• **EXERCISE INPUTS**
▼

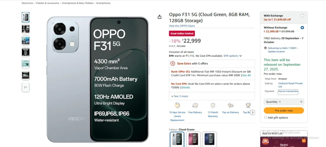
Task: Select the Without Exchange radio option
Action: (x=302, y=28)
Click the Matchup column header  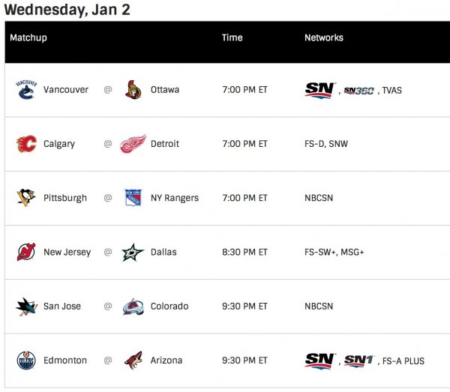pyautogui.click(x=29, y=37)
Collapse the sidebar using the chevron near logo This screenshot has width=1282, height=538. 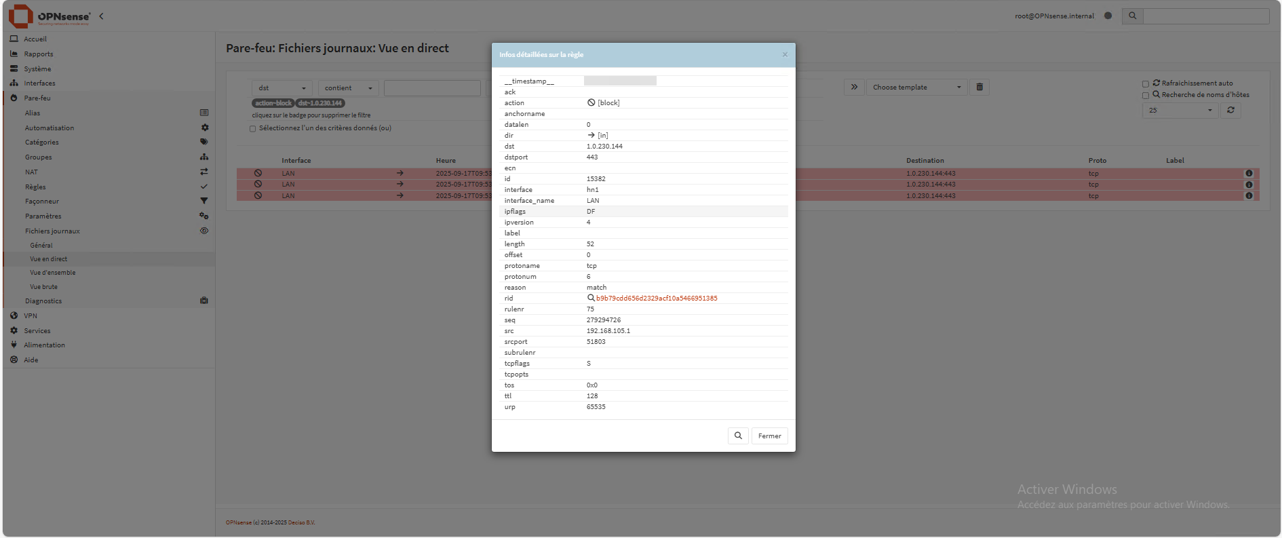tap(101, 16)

▲
▼

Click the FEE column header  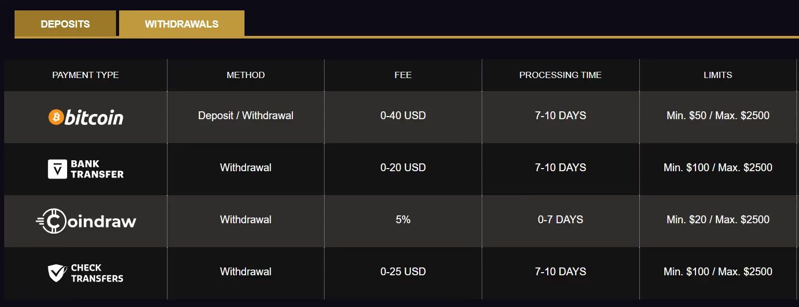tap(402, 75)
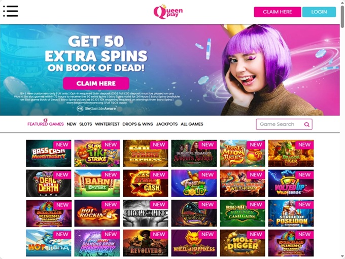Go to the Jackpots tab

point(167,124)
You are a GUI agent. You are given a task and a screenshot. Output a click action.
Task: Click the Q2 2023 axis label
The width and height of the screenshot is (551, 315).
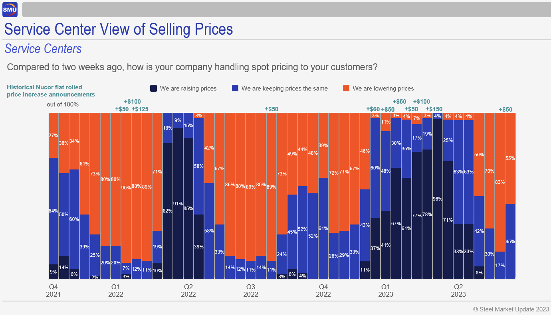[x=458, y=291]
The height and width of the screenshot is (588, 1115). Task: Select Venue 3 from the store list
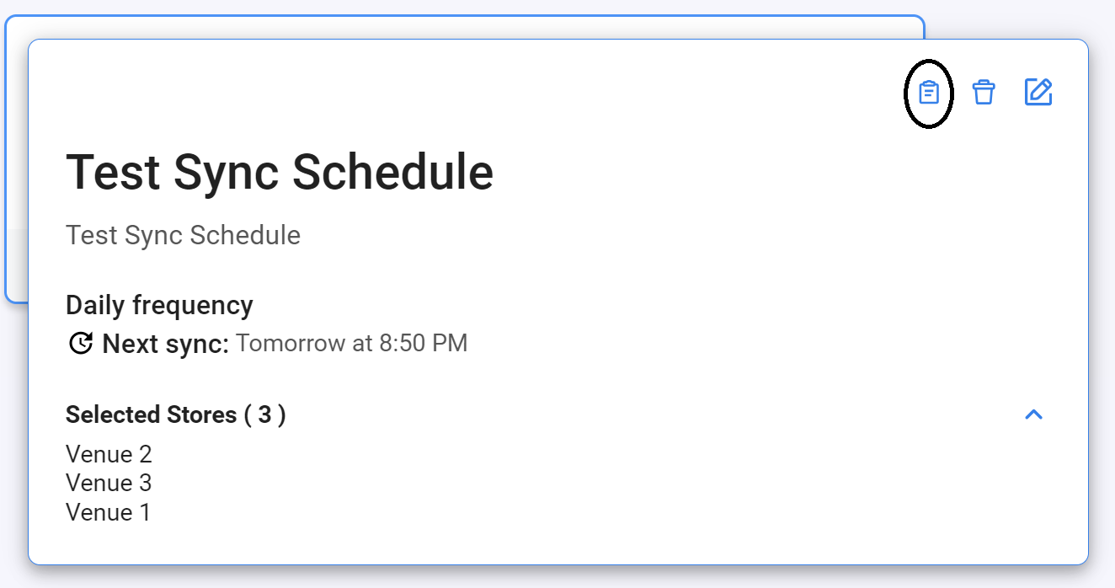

▲

• **PROBLEM REQUIREMENTS**
The lines to copy exactly start with the line above that has "Task: Click the Q2 2023 axis label" and go on through the line that has "The height and"; please include both, add nothing else, and omit the pictures.

• **THE COMPLETED TASK**
Task: Click the Q2 2023 axis label
The width and height of the screenshot is (551, 315).
[x=458, y=291]
The height and width of the screenshot is (588, 1115). Task: Select Venue 3 from the store list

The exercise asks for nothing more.